Figure 18 compares the flow patterns for radial sections at two x distances from the domain inlet, i.e., within (\(x=3.54~d\)), and downstream (\(x=4.19~d\)) of the blades for the four recommended optimized inducers and the unoptimized inducer at \(Q/Q_{\text{opt}} = 1.5\). The five columns (left to right) represent the five inducers (ID - 2, 7, 4, 15, and the unoptimized inducer), while the two rows show two radial sections at different positions (at mid-length of the blades and downstream of the inducer blades). It is clearly seen that all the optimized inducers show only weak, sometimes barely visible vortices, while strong vortical structures appear near all blades of the unoptimized inducer. It is also worthwhile to note that using an inducer with 4 blades (ID - 7 and 15) can damp the vortex generation downstream of the blades. The reason is that the flow is more streamlined and better guided with an increase in the number of blades. In addition to the previous results, this visualization confirms that inducer 15 is the best individual at overload conditions.

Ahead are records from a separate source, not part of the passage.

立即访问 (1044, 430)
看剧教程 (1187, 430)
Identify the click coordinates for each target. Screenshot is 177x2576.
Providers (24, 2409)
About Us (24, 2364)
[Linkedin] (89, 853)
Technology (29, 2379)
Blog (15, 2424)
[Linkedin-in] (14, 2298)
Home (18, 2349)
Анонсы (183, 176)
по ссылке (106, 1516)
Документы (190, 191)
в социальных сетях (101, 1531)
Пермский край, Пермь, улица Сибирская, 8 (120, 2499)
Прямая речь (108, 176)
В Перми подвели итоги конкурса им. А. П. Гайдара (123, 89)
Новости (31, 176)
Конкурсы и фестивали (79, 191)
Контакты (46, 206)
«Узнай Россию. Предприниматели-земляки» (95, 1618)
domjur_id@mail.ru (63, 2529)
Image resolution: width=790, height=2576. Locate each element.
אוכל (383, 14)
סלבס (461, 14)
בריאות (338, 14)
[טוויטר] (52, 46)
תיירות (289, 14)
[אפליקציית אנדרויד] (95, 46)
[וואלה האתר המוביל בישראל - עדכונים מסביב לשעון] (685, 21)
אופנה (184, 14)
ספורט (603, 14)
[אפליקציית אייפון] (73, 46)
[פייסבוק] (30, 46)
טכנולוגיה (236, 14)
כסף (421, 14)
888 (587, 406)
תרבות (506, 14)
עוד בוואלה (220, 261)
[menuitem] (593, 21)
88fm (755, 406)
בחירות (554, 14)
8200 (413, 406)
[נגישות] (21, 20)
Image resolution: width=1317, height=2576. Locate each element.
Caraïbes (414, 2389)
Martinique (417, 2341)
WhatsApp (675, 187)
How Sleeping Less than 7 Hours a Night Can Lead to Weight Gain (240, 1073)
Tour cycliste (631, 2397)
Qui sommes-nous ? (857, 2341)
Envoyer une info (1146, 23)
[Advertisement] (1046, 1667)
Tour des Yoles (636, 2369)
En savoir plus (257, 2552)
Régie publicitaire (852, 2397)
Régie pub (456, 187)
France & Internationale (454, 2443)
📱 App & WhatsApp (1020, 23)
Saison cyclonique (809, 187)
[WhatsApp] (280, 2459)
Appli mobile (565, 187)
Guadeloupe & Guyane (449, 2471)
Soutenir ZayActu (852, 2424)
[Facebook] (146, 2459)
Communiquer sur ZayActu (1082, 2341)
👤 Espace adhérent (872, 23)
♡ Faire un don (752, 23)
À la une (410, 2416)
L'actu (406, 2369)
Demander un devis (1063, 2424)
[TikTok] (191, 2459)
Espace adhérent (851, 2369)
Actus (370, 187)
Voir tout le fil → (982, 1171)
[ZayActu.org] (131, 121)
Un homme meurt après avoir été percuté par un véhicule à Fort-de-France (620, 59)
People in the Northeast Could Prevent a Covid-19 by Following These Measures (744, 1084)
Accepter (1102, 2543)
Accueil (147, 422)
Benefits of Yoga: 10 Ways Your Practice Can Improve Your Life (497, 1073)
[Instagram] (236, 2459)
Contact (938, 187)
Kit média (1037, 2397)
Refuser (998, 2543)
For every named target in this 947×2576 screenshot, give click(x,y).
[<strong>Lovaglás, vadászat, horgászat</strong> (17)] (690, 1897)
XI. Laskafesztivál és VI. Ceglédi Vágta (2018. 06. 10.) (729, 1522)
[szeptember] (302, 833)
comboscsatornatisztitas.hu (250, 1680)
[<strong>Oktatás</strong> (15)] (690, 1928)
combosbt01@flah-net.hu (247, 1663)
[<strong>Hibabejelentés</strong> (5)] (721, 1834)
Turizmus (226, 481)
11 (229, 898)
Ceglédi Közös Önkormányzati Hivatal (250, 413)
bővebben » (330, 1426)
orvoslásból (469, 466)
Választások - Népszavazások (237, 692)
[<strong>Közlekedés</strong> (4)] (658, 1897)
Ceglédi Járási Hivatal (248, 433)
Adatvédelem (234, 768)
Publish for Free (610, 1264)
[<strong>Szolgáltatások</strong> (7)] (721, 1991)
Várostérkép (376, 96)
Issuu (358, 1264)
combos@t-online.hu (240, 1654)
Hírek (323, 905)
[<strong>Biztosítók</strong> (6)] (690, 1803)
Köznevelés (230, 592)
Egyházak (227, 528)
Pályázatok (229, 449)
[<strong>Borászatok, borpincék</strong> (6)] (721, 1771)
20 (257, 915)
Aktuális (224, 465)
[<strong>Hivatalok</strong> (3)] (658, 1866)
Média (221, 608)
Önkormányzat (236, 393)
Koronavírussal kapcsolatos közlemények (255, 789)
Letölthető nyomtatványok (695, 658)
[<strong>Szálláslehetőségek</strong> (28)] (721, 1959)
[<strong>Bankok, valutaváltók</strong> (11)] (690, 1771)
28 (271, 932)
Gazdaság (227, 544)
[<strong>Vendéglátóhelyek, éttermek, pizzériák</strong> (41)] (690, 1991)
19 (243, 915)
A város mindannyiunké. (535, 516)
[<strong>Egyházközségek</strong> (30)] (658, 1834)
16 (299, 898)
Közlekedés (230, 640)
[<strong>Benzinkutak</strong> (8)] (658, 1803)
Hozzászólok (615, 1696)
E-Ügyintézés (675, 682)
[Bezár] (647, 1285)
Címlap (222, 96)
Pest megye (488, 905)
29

Table 6 Distance to the Utopia point for various conditions and inducer configurations
Fig. 17
figure 17

Performance curve comparison for the selected optimal individuals with the original unoptimized inducer

Fig. 18
figure 18

Velocity profiles for radial sections at two different x distances from the simulation domain inlet, i.e., within (\(x=3.54~d\)), and downstream (\(x=4.19~d\)) of the blades at overload conditions (\(Q/Q_{\text{opt}} = 1.5\))

4 Conclusions

A CFD-based multi-objective optimization was carried out for pump inducers to maximize simultaneously pressure head and efficiency. To ensure high performance for a wide flow range, the areas under the pressure and efficiency curves are considered as the two objective functions to be maximized. This is achieved by integrating the pressure and efficiency curves at three different normalized flow rates, i.e., \(Q/Q_{\text{opt}} = 0.8, 1.0\), and 1.5. All important geometrical parameters have been varied within wide ranges; axial blade length, blade sweep angle, blade pitch, hub taper angle, tip clearance gap, blade thickness at the hub, blade thickness at the tip, and the number of blades. The optimization process was done using an in-house optimization code with the efficient, multi-objective global optimization method NSGA-II. A total of 37 generations involving 5178 different CFD simulations have been needed for the optimization process. In the end, five optimal inducer configurations are obtained from the integrated data. Further, a single overall optimal design is proposed based on the integrated data (ID - 2 from Fig. 11) together with three other optimal inducer configurations at each considered flow condition. Analyzing all results, it is seen that a high hub taper angle with 3 blades should be used to maximize inducer performance; additionally, blade length, blade sweep angle, tip clearance gap, and blade thickness should be kept low.